どちらにも一長一短あるのだが、電波の届きが悪い場合は反射や干渉も含めてアンテナの向きが悪い場合がある。そこでWi-Fiルーターの鉄則その2「ルーターやアンテナの向きを変えてみる」を試してみよう。
アンテナが内蔵型の場合はアンテナの位置や方向が見えないので、本体ごと角度を変えることになる。

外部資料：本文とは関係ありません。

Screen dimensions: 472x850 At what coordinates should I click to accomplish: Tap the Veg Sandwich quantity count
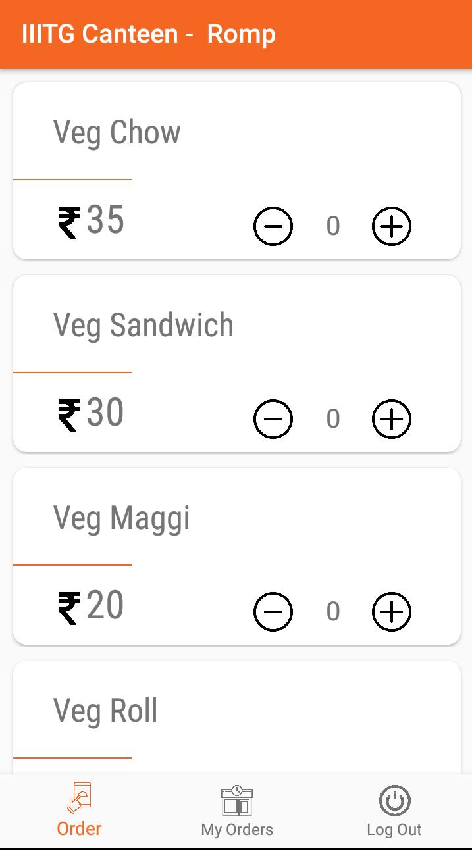(x=333, y=419)
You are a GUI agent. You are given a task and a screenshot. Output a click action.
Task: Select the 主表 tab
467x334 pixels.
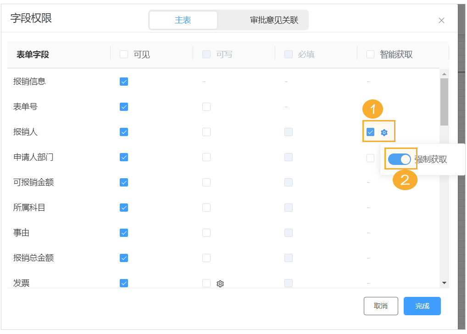[183, 20]
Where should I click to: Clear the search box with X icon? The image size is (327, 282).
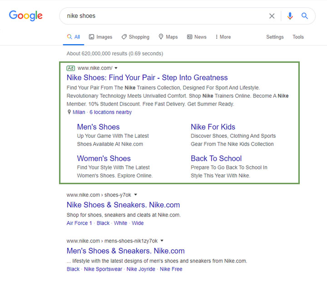272,16
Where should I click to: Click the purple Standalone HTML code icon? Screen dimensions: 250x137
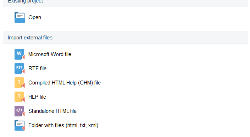coord(20,111)
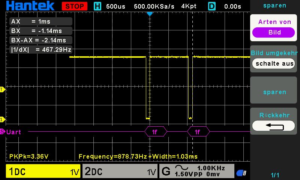This screenshot has height=180, width=300.
Task: Click the H horizontal timebase icon
Action: tap(98, 6)
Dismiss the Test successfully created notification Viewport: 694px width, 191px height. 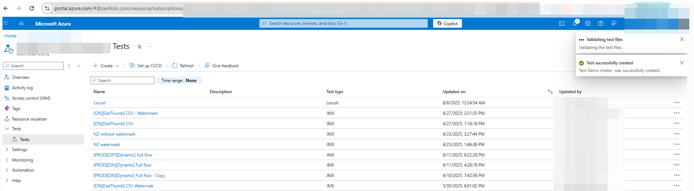click(681, 63)
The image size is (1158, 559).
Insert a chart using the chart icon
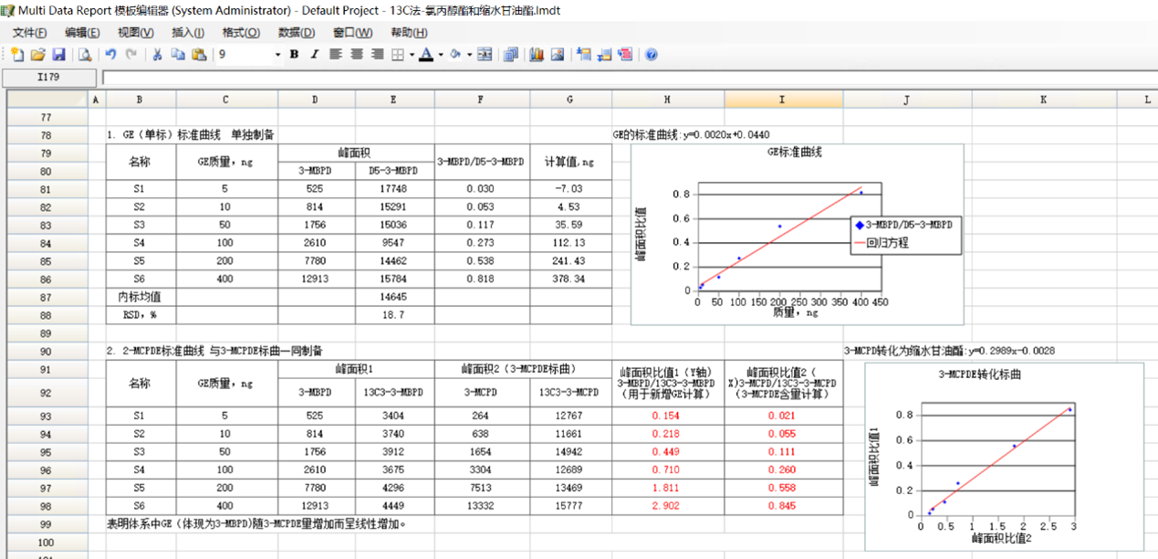click(536, 55)
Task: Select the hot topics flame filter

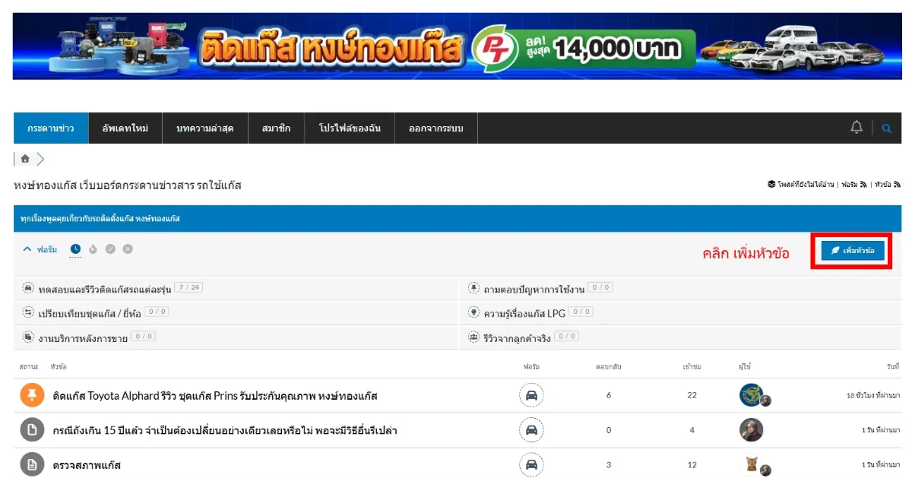Action: pos(93,248)
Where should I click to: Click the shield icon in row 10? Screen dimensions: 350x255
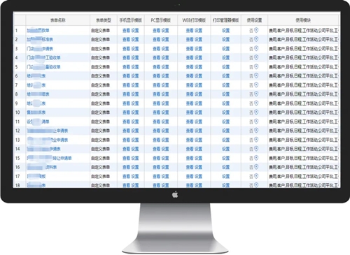pyautogui.click(x=256, y=112)
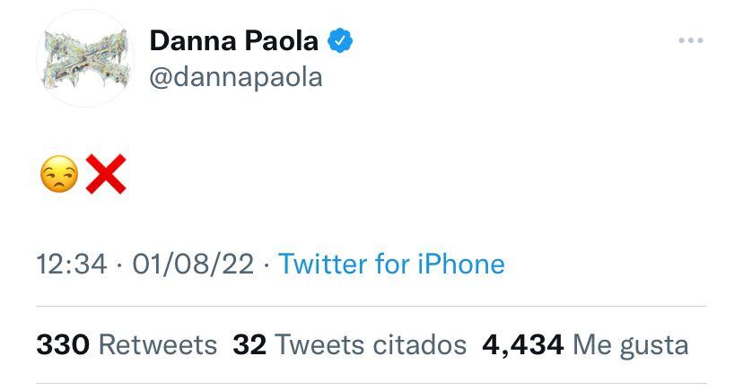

取り扱い説明書にアンテナの位置が記載されている場合もあるので、それを参考にアンテナをよく使う方向に向けてやったり、少し角度を変えるだけで、電波の感度がだいぶ変わる可能性がある。
ルーターからアンテナがむき出しになっている製品もあるが、こうした製品はアンテナの角度をいじりやすい。
ただ、自分ではよかろうと思って変えてみても、案外影響が少なかったりすることもあるので、少しずついじってみるといい。
●中継機の導入も検討して
○延長するという手も
Wi-Fiを利用するのが平面上であればこれで十分なのだが、一戸建ての1階と2階のような立体的な場合は、2階の床や廊下、階段を越えて電波が到達しなければならないため、さらに厄介なことになる。1階では十分な強度の電波が利用できても、2階まで届かない、というケースは非常に多い。
各メーカーではこれを解消するため、電波の出力の高い、いわゆるハイパワーな機種を出しているケースもある。電波の出力が高いというのは直接的に通じやすさにつながるため、これは一つの解として正しい。しかしこれでもうまくいかない場合は、最近よく見掛けるようになった「中継器」を使うのも一つの手だ。これはルーターからの電波を拾い、そこからさらに自分自身がルーターとして電波を飛ばすというもので、文字通り中継点となってインターネットとの接続を行ってくれる。そのぶん接続速度が落ちるなどの副作用もあるのだが、接続エリアを広げたいのであれば有効な手段だ。
さらに周辺のWi-Fiルーターの電波使用状況を見てチャンネルを変えたり、使われていない周波数帯を使うといった対策もあるが、置き場ひとつ、置き方ひとつで結構結果が違ってくることもあるというのはぜひ覚えておこう。接続環境を整えて、快適な年末年始を過ごしてほしい。